Eigentlich sollte es in seinem Vortrag ja über das Altern von Subkulturen, deren wichtigstes Attribut ihre Jugendlichkeit ist, und das Paradox der kanonisierten Rebellion gehen.
Das Streben nach ewiger Jugend kann Westbam, der sich immer schon alt gefühlt hat, aber nicht nachvollziehen. "Ewiges Alter " würde ihm besser gefallen. Und auch der Schwur " Ich werde niemals vernünftig werden" relativierte sich mit der Zeit. "Alter schützt vor Weisheit nicht", lautet ja ein altes Sprichwort und was soll man tun, wenn die angesammelte Lebenserfahrung eben sagt: Champagner führt zu Sodbrennen und der Abend hat seinen Höhepunkt überschritten, besser wird es nicht mehr?
Das Altwerden im Club beschreibt Westbam als einen schleichenden Prozess, ihm wurde das eigene Alter bewusst, als er zum ersten Mal im Club gesiezt wurde, ein einschneidendes Erlebnis. Hinzu kommen auch bei Techno-Schaffenden die üblichen Alters- und Abnutzungserscheinungen: Ischias, Magenschleimhautentzündung aber auch das Verletzungspech beim Sprung von der DJ-Kanzel usw. Und was nicht ausgesprochen wurde, aber sowieso jeder weiß: Techno ist eine ausgesprochene Drogenkultur, und wer einigermaßen bei Verstand ist, ballert sich nicht über Jahre und im fortgeschrittenen Alter jedes Wochenende zu - der Körper verkraftet das nicht mehr. Man könnte also davon sprechen, dass Techno physischer als andere Jugendkulturen und damit auf die Jugendjahre begrenzt ist.
Aber Westbam gab zu Bedenken, dass ein Rockfan auch mit 60 noch alle paar Jahre zu einem Stone-Konzert gehen könne. Aber das Nachtleben im Club lässt sich nicht so alle Jubeljahre mal in kleinen Dosen konsumieren wie ein Rockkonzert. Es geht erst um 3 in der Nacht richtig los, der Raver ist Teil einer Community. Eine Nachtlebengeneration dauert deshalb nur 5 bis 10 Jahre, dann kommen die Nächsten. Viele "Ältere" scheiden aus der Community aus, weil ihnen die anderen Leute zu jung geworden sind.

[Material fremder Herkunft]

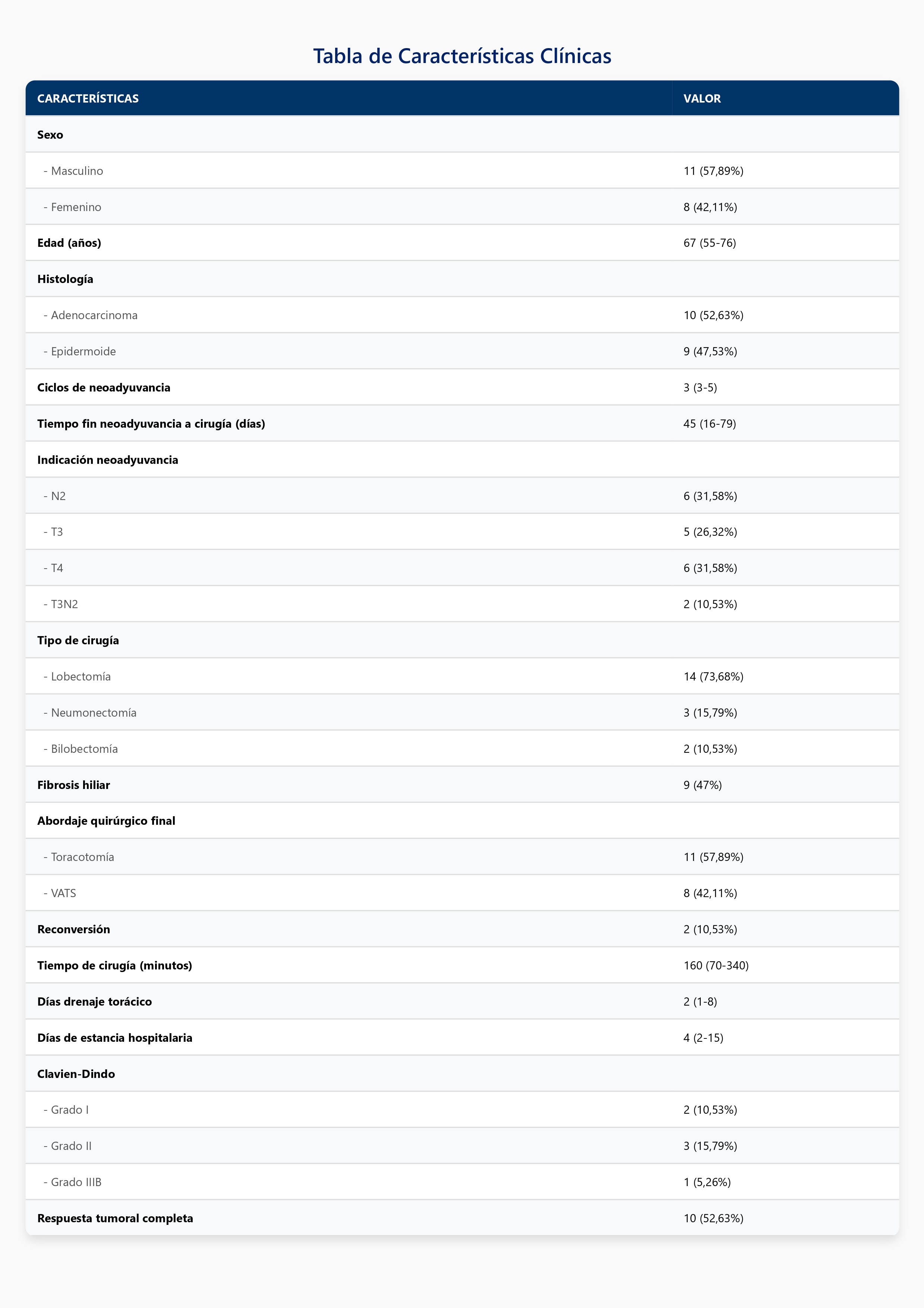Click the VALOR column header

(702, 98)
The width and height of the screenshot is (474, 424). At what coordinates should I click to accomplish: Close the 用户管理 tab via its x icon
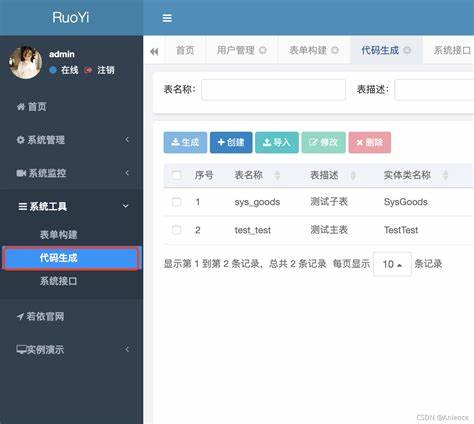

Ein bisschen Zahlenmystik führte der Technokünstler zum Thema "Ist Techno politisch " vor: 9.11.89, zur Geburtsstunde von Techno zählte der Fortschrittsgedanke. Techno war eine Kultur des Jetzt, alles war offen, man traf sich auf der Loveparade, auf der Straße und verfiel fast dem Größenwahn, man dachte, man könne den Weltfrieden herbeiraven.
Nach 9/11 entstand dann Minimal Techno. Ein Musikstil, der sagt: Ich war zu euphorisch, ich ziehe mich zurück. Im Hype um den Berliner Club "Berghain" sieht er gar ein Techno-Biedermeier, den Rückzug ins Private in den Club.
Die interessante Frage, wie man Teil einer alternden Popmusikkultur sein kann und das eigene Alter popkulturell gestalten kann, wurde an diesem Abend nicht angesprochen. Eine neue, popkulturell motivierte Kultur des Alterns muss eben erst noch erfunden und begründet werden.